About this exercise - Using the records below, copy every line that holds the string "will".

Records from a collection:
++++++++
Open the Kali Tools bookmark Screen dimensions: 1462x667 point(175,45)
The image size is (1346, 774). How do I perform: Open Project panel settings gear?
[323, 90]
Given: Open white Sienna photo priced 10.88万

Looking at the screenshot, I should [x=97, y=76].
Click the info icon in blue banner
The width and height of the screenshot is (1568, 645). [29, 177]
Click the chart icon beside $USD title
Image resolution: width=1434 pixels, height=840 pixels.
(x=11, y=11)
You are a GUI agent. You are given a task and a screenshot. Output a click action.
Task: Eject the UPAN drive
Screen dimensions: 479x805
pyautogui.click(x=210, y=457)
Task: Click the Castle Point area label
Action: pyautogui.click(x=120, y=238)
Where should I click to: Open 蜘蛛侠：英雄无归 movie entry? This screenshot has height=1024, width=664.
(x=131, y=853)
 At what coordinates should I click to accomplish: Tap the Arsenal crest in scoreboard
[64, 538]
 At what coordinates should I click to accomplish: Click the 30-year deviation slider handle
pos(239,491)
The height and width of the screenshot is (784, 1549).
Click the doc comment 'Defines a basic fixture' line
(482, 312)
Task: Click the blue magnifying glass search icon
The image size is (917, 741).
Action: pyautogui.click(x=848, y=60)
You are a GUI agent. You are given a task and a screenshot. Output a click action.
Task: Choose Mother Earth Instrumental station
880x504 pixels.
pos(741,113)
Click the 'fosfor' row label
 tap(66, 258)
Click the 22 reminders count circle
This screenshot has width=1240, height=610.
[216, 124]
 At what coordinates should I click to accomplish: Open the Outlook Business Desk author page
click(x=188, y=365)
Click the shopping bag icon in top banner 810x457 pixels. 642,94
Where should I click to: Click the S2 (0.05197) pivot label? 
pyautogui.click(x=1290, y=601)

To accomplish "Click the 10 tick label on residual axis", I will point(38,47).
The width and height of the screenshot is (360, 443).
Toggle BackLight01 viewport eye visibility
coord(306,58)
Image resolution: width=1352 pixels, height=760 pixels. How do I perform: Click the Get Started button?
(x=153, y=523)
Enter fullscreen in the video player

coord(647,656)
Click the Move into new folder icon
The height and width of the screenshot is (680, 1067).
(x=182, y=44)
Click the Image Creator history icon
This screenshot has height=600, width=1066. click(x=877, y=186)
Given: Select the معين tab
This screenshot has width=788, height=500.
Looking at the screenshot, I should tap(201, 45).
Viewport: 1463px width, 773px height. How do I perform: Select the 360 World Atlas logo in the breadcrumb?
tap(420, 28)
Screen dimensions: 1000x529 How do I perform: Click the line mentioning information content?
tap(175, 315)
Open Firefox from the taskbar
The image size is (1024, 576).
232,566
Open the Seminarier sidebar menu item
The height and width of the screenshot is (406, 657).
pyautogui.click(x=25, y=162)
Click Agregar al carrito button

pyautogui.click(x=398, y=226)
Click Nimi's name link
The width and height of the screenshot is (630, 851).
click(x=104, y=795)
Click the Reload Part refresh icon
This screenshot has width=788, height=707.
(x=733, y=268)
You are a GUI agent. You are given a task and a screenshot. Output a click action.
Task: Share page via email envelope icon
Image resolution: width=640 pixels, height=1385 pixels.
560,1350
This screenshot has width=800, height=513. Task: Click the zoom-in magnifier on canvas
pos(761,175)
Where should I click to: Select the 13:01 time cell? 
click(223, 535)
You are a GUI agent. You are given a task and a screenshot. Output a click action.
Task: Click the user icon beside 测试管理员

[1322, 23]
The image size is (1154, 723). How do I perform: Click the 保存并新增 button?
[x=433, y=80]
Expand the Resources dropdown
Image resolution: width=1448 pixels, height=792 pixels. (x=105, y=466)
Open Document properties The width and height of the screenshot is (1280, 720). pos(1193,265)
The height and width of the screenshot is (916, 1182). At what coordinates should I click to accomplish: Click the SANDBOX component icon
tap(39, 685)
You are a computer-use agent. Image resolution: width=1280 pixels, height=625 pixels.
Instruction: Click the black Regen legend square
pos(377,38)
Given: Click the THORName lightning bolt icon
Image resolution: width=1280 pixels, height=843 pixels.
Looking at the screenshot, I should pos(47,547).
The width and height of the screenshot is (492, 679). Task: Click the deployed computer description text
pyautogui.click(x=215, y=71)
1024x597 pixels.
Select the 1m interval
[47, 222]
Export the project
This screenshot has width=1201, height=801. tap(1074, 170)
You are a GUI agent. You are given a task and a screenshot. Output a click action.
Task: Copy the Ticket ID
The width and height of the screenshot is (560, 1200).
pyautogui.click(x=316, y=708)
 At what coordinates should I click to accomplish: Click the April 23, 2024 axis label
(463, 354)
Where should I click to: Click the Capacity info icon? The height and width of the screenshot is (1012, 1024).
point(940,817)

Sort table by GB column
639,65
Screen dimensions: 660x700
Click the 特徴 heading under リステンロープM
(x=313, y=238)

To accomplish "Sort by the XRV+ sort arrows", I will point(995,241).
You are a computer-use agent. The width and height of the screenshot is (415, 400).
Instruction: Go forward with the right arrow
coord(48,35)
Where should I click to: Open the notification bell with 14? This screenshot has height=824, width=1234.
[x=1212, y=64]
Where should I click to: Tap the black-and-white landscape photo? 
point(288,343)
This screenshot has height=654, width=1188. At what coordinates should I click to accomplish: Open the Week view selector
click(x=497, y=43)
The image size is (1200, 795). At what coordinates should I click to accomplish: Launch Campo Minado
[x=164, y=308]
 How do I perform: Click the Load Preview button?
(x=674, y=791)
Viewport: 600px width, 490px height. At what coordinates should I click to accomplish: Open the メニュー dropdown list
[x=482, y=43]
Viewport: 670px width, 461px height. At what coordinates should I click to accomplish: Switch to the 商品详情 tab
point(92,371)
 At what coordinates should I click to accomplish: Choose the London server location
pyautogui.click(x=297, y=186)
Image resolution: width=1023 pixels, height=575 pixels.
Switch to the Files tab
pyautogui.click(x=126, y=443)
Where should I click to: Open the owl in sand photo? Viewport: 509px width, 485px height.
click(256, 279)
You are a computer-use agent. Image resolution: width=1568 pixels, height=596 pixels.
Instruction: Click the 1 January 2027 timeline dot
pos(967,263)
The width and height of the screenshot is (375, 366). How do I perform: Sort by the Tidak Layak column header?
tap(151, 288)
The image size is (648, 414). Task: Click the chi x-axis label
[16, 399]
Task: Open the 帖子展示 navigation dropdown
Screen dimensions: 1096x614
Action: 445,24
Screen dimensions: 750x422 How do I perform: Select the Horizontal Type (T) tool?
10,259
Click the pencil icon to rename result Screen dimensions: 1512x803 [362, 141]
++++++++
Output -
To accomplish "Click the 10 tick label on residual axis", I will point(38,47).
To accomplish "Sort by the XRV+ sort arrows", I will point(995,241).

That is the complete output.